§ **Exercise**:
Write out exactly the lines from the one containing "Viewport: 1235px width, 640px height." through the last line of the records below, and no others.

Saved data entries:
- Opening Delimiter -
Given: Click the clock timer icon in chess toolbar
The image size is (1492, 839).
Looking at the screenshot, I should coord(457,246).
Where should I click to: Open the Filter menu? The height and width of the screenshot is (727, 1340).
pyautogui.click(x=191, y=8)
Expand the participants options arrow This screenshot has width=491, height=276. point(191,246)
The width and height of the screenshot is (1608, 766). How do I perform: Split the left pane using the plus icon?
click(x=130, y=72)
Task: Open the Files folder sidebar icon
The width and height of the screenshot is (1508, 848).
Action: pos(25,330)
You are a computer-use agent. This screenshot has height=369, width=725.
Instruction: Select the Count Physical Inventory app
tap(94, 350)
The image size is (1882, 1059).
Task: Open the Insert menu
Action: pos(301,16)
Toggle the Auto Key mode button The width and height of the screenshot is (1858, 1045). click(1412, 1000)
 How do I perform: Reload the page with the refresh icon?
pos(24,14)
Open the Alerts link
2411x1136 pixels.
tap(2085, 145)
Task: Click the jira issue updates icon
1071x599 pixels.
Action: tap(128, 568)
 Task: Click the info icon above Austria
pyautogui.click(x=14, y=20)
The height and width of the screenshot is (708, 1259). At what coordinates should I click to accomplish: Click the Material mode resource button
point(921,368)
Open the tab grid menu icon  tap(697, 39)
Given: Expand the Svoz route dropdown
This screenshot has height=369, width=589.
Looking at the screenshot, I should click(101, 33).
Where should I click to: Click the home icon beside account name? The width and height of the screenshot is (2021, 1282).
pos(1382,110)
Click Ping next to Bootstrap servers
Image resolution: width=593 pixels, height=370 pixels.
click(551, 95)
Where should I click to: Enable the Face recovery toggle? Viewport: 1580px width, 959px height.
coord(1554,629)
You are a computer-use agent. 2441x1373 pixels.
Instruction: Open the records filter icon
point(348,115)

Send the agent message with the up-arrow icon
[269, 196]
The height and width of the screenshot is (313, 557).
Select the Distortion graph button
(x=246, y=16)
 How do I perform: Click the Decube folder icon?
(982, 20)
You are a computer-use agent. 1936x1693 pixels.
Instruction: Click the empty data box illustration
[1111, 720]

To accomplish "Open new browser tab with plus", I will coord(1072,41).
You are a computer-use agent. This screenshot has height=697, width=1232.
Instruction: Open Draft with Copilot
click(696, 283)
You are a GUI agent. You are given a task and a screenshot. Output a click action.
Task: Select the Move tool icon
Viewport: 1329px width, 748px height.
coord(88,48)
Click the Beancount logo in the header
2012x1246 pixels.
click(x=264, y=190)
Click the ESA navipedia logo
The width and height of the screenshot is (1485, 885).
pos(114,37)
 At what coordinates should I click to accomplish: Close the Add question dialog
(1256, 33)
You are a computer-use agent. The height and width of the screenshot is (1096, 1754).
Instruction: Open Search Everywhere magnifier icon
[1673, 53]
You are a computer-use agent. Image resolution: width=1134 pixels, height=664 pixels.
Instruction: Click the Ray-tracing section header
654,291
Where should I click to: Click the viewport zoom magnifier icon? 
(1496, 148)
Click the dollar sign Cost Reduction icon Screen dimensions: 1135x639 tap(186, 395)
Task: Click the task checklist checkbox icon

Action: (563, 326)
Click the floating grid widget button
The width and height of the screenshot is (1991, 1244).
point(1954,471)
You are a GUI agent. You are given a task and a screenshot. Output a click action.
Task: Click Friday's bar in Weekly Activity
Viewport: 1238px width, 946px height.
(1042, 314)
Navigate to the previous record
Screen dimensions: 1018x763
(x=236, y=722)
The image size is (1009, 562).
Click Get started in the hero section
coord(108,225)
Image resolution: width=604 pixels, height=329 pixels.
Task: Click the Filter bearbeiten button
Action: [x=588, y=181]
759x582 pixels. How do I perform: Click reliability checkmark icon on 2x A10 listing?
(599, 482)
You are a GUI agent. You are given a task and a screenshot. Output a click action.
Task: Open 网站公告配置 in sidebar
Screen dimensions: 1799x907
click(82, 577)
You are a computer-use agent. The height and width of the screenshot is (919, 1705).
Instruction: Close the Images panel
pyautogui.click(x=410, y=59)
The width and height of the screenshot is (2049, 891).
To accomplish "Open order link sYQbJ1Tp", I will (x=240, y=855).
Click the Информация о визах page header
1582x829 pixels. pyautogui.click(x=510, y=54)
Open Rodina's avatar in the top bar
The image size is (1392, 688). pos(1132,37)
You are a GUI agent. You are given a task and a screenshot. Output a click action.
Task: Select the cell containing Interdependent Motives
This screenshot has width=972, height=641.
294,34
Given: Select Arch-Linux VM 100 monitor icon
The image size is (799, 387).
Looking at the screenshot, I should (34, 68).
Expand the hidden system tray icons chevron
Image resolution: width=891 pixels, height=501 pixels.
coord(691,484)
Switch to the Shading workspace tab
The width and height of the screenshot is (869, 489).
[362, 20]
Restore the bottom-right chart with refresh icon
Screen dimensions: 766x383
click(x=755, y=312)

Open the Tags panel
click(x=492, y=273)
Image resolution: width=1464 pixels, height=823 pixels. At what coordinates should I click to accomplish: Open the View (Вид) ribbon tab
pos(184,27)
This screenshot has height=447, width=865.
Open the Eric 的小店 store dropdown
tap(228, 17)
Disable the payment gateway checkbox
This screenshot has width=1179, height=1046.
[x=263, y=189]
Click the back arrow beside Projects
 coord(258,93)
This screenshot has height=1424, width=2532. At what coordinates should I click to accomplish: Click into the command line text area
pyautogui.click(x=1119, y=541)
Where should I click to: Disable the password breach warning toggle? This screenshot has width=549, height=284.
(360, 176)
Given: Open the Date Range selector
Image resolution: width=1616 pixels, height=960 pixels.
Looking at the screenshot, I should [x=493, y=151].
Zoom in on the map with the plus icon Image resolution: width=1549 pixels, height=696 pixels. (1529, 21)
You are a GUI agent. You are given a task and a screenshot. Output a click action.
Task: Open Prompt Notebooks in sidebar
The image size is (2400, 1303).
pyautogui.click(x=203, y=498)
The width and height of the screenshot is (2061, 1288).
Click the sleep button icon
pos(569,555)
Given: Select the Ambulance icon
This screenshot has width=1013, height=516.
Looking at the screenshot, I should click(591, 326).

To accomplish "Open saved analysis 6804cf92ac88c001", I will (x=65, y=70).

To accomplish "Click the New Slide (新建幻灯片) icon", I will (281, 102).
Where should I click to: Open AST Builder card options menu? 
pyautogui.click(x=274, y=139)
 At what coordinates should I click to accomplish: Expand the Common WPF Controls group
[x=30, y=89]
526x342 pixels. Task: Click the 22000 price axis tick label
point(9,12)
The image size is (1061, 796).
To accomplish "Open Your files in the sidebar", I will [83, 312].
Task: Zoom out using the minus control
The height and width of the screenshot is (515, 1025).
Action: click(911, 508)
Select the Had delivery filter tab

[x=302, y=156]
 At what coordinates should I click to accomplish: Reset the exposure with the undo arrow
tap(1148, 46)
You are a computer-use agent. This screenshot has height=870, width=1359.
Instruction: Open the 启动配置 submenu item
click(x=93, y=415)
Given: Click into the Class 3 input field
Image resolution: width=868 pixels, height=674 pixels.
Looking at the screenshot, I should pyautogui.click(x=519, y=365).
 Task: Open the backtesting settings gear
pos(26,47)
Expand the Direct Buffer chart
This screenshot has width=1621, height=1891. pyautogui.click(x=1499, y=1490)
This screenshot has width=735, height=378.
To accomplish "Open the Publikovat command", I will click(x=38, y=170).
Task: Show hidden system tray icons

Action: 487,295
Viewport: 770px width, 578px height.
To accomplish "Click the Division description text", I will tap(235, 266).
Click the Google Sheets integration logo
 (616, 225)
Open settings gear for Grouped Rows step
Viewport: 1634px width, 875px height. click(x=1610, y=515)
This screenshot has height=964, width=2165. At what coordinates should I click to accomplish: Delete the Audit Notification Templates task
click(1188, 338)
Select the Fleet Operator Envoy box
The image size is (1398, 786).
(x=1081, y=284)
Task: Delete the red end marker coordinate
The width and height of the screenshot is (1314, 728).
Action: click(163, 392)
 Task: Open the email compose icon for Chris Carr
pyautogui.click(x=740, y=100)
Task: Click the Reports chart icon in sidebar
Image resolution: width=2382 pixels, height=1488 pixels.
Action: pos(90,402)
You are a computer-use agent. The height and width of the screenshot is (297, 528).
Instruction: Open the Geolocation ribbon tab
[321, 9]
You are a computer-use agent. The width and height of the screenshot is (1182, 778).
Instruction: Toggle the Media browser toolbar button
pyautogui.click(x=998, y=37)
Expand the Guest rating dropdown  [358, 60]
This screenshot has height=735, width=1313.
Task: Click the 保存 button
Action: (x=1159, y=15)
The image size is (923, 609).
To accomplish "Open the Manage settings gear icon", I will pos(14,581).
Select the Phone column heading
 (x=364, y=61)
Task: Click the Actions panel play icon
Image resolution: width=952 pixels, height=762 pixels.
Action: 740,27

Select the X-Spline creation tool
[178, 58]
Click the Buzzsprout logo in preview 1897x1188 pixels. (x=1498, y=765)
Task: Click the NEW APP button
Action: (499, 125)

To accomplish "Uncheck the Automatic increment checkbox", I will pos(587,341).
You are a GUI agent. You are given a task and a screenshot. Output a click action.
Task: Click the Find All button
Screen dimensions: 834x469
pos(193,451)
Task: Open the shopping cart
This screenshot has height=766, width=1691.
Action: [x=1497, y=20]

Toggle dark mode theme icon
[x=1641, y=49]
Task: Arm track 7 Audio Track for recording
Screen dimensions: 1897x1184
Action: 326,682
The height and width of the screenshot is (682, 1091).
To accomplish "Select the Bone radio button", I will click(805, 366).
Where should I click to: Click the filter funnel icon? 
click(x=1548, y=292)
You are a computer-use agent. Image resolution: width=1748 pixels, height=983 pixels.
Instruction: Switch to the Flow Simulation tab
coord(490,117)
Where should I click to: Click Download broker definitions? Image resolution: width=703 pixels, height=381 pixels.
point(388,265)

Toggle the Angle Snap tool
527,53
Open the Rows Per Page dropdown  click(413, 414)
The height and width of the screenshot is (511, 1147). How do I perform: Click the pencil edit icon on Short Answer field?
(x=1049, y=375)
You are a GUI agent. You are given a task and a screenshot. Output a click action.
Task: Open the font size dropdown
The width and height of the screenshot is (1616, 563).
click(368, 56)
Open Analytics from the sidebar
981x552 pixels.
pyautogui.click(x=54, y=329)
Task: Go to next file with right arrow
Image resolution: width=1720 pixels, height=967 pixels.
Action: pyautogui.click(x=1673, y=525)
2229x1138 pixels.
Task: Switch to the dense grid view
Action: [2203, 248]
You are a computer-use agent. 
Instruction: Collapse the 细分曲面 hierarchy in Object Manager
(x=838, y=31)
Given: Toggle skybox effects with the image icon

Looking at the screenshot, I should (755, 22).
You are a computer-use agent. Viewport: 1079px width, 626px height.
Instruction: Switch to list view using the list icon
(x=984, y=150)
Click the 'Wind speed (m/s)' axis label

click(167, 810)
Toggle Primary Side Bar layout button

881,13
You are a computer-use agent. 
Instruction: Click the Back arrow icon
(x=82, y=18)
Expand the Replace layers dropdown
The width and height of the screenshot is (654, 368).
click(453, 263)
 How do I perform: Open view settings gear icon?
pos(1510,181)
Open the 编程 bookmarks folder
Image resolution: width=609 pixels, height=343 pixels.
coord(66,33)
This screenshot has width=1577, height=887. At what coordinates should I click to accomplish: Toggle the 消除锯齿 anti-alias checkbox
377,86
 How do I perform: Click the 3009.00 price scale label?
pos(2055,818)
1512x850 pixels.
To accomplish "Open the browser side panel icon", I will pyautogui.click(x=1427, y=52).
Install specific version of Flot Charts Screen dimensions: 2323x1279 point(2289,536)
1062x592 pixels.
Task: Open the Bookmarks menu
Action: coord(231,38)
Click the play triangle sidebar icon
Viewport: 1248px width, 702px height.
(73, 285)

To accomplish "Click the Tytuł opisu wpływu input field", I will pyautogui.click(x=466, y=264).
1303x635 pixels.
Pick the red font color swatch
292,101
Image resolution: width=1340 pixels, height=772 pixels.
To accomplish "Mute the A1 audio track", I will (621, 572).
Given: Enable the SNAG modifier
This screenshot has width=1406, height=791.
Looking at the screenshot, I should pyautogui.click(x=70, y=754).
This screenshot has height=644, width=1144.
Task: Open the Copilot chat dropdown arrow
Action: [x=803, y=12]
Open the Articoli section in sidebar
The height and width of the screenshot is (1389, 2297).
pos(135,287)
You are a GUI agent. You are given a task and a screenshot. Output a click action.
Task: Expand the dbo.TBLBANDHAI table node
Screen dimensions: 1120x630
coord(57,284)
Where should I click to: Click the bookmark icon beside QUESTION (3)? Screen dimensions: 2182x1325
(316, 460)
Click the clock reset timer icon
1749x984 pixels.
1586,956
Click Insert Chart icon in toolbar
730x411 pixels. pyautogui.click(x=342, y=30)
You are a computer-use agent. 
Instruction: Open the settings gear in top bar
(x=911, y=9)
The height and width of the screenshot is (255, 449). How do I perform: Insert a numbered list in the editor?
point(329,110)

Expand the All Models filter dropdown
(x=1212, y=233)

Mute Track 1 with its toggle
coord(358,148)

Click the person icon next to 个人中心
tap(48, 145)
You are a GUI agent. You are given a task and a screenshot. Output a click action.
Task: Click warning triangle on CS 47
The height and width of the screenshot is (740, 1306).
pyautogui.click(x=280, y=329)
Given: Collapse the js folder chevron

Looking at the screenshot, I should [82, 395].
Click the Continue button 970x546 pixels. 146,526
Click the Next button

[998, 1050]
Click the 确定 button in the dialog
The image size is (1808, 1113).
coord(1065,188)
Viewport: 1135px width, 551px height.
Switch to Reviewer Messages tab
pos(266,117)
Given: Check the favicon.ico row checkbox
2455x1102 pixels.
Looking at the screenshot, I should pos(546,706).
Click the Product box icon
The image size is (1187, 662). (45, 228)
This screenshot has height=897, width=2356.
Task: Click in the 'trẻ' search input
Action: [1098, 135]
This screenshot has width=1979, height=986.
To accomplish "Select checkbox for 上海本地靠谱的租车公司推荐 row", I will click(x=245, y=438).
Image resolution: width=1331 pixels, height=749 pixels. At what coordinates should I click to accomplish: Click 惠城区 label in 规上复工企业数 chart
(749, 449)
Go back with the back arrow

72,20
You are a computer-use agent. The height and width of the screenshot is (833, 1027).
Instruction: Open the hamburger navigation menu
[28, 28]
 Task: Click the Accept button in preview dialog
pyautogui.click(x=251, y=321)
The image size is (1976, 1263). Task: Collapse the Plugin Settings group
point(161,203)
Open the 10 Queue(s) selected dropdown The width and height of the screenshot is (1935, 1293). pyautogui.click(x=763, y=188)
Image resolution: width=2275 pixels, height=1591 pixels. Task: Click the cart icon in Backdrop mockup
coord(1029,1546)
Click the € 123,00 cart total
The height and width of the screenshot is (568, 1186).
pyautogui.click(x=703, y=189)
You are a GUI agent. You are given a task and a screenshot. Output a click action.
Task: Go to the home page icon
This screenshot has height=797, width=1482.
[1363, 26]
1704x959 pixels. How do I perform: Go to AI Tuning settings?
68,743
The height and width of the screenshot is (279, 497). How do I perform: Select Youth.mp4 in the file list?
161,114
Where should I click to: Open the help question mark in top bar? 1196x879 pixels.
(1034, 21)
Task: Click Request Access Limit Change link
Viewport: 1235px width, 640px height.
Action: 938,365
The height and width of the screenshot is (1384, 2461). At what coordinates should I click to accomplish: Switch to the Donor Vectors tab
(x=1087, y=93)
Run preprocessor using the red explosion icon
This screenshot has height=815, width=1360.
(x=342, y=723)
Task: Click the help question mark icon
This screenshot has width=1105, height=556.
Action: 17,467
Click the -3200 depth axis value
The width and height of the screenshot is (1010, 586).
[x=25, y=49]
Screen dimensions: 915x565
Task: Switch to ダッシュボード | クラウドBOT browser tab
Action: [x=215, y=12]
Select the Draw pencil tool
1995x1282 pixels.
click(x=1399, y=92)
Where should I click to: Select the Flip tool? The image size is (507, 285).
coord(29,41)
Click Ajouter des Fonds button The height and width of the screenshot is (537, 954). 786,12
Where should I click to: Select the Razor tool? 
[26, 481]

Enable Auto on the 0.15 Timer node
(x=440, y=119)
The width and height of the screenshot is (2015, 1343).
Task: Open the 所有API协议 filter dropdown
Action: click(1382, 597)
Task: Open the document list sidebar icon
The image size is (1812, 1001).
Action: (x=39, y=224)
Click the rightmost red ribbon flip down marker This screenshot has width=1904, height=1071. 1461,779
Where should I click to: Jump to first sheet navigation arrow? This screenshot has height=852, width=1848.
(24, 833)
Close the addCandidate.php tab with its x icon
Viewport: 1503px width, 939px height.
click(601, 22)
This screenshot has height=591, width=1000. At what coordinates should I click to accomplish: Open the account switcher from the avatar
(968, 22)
- Closing Delimiter -
§ **Answer box**:
Viewport: 1235px width, 640px height.
Action: 938,365
The height and width of the screenshot is (1384, 2461). At what coordinates should I click to accomplish: Switch to the Donor Vectors tab
(x=1087, y=93)
Run preprocessor using the red explosion icon
This screenshot has height=815, width=1360.
(x=342, y=723)
Task: Click the help question mark icon
This screenshot has width=1105, height=556.
Action: 17,467
Click the -3200 depth axis value
The width and height of the screenshot is (1010, 586).
[x=25, y=49]
Screen dimensions: 915x565
Task: Switch to ダッシュボード | クラウドBOT browser tab
Action: [x=215, y=12]
Select the Draw pencil tool
1995x1282 pixels.
click(x=1399, y=92)
Where should I click to: Select the Flip tool? The image size is (507, 285).
coord(29,41)
Click Ajouter des Fonds button The height and width of the screenshot is (537, 954). 786,12
Where should I click to: Select the Razor tool? 
[26, 481]

Enable Auto on the 0.15 Timer node
(x=440, y=119)
The width and height of the screenshot is (2015, 1343).
Task: Open the 所有API协议 filter dropdown
Action: click(1382, 597)
Task: Open the document list sidebar icon
The image size is (1812, 1001).
Action: (x=39, y=224)
Click the rightmost red ribbon flip down marker This screenshot has width=1904, height=1071. 1461,779
Where should I click to: Jump to first sheet navigation arrow? This screenshot has height=852, width=1848.
(24, 833)
Close the addCandidate.php tab with its x icon
Viewport: 1503px width, 939px height.
click(601, 22)
This screenshot has height=591, width=1000. At what coordinates should I click to accomplish: Open the account switcher from the avatar
(968, 22)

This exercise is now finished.